Ощущение сиротства остро пронзило меня в самом конце церемонии, когда я отдавал последний ритуальный поклон. Передо мной была земля Северной Кореи, республики моего отца, припорошённая слоем пыли. Она напоминала мне человека, одиноко и подавленно сидящего на берегу, — символ жизни моего отца на этой земле.
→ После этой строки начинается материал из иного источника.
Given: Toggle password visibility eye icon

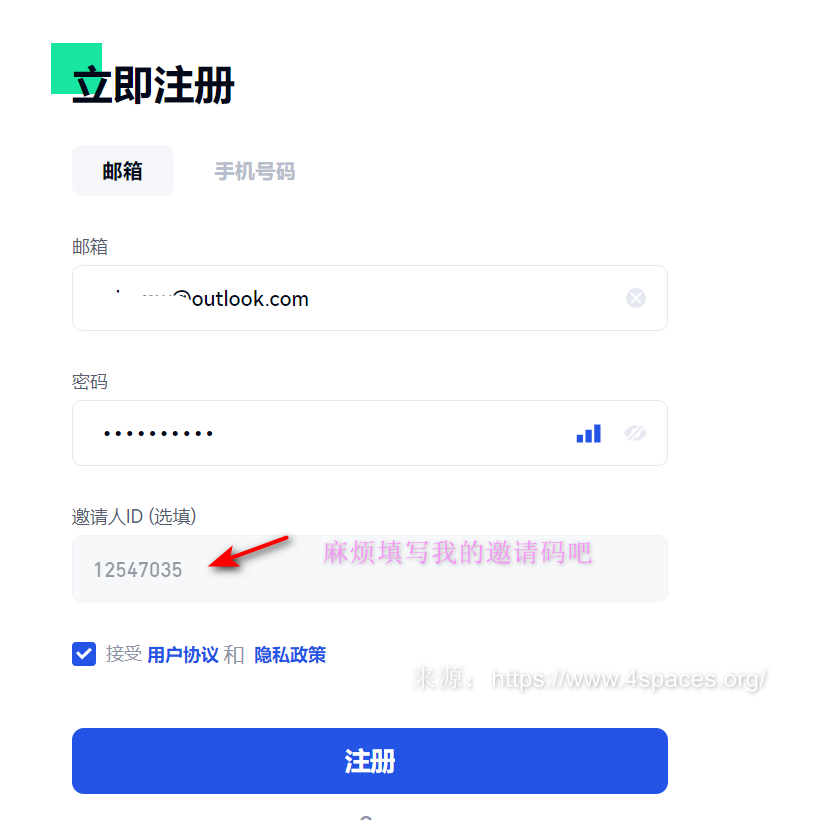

Отец был единственным сыном у своей матери, которая возлагала на него огромные надежды. О его детстве и юности рассказывали невероятные истории, отчасти основанные на фактах, но безнадёжно перевранные и преувеличенные. Он рано стал пропагандистом коммунизма, и, хотя в его карьере на Юге были неудачи и провалы, все ждали от него великих дел. И теперь я спрашивал себя: как оценивал отец перед лицом смерти те сорок лет, которые он прожил в КНДР? Нет сомнения, что и там его вела вперед до самого конца коммунистическая идея. Я слышал в детстве, как он говорил маме: «Я был бы счастлив стать дворником в школе или рабочим на фабрике, только бы это было при республике, о которой я мечтаю всю свою жизнь». Но был ли он счастлив, попав в эту республику? Семья, оставленная на Юге, оставалась незаживающей раной. В сорок лет ему пришлось поменять профессию, а потом десять лет буквально бороться за выживание. Из преподавателя экономики он превратился в инженера на стройке — что было немногим лучше, чем быть простым рабочим, пока он не выбился в главные инженеры. Даже если он сам считал, что прожил хорошую жизнь, думал я сквозь слёзы, у меня остаётся право оплакивать его судьбу. В детстве всякий раз, когда я слышал о каких-нибудь стычках на границе, я всегда воображал, что это мой отец идёт войной на Юг, впереди целой армии и на белом коне. Когда я повзрослел, мы стали получать больше информации о том, что происходит на Севере. В газетах даже печатали списки тамошних высших партийных бонз. Отца среди них не было, и я говорил себе: значит, этим спискам просто нельзя верить. Когда я уже работал в университете, у меня появился доступ к документам по истории коммунистического движения на Юге — и в этих документах я тоже не нашёл имени отца, причём не только среди членов ЦК Трудовой партии Южной Кореи, но даже среди членов местных комитетов. И я говорил себе: значит, он скрывал своё имя, как и многие коммунистические вожди в то время. Я верил в его значимость только по одной причине: если он не был великим человеком, то было невозможно объяснить и оправдать все те страдания, которые претерпели из-за него моя мать и мы, его дети.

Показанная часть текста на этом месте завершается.